Motherhood: The Form Fear Takes

Fear takes an unusual form in my world.

It’s a dark, unmoving shadow in my periphery. If I try to trick it and look quickly in its direction, it disappears. But it’s always there. Lurking. Seeping into my mind like early morning fog.

I never knew this fear before motherhood.

It’s a fear of Life itself; a cadence of beats: heart beats. Breaths. Steps. Bike Pedals. Bath splashes. Sleepy moans. It’s a song that beats against my skin and its one only I can feel. It never stops thrumming, reminding me that Life is capricious and finicky. And short. Oh, so short. Its melody is one that tells me to savour, appreciate, be present for. But under the melody, the beat is the same: Time is passing quickly. You can’t protect them forever.

Motherhood: Facing the light when the Darkness lurks 

When I give over to it; when the pressure feels insurmountable and I give in to Fear’s bullying, it becomes a song that shouts loudly how precious Life is, how fleeting it is. It doesn’t sing of sunrises and snuggles. It won’t remind me that Life is also beautiful and miraculous.

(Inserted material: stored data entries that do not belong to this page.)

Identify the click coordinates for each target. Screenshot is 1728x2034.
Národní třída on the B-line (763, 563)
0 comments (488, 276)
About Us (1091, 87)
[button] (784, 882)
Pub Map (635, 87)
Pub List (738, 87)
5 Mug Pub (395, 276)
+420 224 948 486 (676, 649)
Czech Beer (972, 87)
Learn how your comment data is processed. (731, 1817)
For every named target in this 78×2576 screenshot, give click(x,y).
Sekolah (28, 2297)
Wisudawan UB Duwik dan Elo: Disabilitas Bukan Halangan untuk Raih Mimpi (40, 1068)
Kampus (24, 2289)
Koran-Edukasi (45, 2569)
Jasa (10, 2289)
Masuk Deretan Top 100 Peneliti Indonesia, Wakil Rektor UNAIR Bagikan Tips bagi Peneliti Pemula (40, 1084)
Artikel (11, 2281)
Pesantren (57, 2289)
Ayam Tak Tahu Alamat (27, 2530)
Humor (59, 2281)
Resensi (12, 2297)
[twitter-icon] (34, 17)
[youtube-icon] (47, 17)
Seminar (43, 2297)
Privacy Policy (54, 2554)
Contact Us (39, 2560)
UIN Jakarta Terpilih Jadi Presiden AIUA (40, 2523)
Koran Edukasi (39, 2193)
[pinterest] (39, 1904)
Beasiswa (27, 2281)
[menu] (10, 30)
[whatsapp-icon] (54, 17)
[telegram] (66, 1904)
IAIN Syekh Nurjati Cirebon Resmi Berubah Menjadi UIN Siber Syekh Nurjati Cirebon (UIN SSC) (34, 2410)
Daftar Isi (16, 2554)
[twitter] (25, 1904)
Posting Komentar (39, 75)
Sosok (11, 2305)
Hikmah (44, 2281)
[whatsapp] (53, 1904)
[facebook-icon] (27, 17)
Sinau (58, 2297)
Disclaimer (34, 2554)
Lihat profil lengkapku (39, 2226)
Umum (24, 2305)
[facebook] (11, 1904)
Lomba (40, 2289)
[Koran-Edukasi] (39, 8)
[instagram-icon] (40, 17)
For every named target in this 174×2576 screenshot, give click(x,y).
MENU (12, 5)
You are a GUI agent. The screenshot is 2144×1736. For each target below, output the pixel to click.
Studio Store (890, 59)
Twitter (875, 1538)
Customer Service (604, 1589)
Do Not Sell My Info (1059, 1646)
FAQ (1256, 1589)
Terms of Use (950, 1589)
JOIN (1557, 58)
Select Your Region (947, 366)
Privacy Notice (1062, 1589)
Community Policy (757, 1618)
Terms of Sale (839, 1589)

It only spews worry and danger for things beyond my control.

I see the Fear in my mind’s eye: it transforms into seeing my daughter abducted in the grocery store. It’s going into my son’s room to see he’s not breathing. It’s the stillness under my skin where baby previously moved vigorously.

Motherhood has brought this Fear into my life. I never knew this song before. Sometimes I catch myself daydreaming, or rather having a waking nightmare, of all the potential “what ifs” and threats that could come to my children.

My reason for being. My heart, my fears, my joys in two external beings with their own autonomy. I want to protect them with every ounce of my essence. 

Pregnancy, especially pregnancy after infertility and loss, brings another dimension to the Fear. It’s one that’s irrational and cold, full of trickery and shams. It builds the shadow of itself into something larger and fiercer. It causes sleepless nights, anxiety, worry and a cadence that pounds and drowns out reason.

I haven’t blogged lately because Fear is clouding my sight. I’m pregnant with my third (hopefully) full term baby and Fear is leading the dance; I’m merely the partner who doesn’t know the steps. Have I ever?

Pregnancy is miraculous and incredible. No two bodies on earth are the same. All life came from Woman/Female. It’s a spiritually liberating experience. But no one talks about the subconscious Fear: the irrational scenarios that run through my mind like a long distance sprinter: reels of visions of death, pain, suffering, helplessness. No one talks about the conscious internal battle it takes to push those thoughts away and replace them with something logical and real, something tangible and loving. It’s constant. A never ending song.

Pregnancy is both miraculous and scary. It’s a constant battle to focus on the good sides, especially after infertility and loss. The Fear wins, blotting out the preciousness of the experience.

I have spent this summer with my two kids; soaking up their youth like a dried out sponge starved for hydration. I am fighting back against Fear with camping and snuggles and co-sleeping. Sometimes it’s enough. Sometimes it isn’t.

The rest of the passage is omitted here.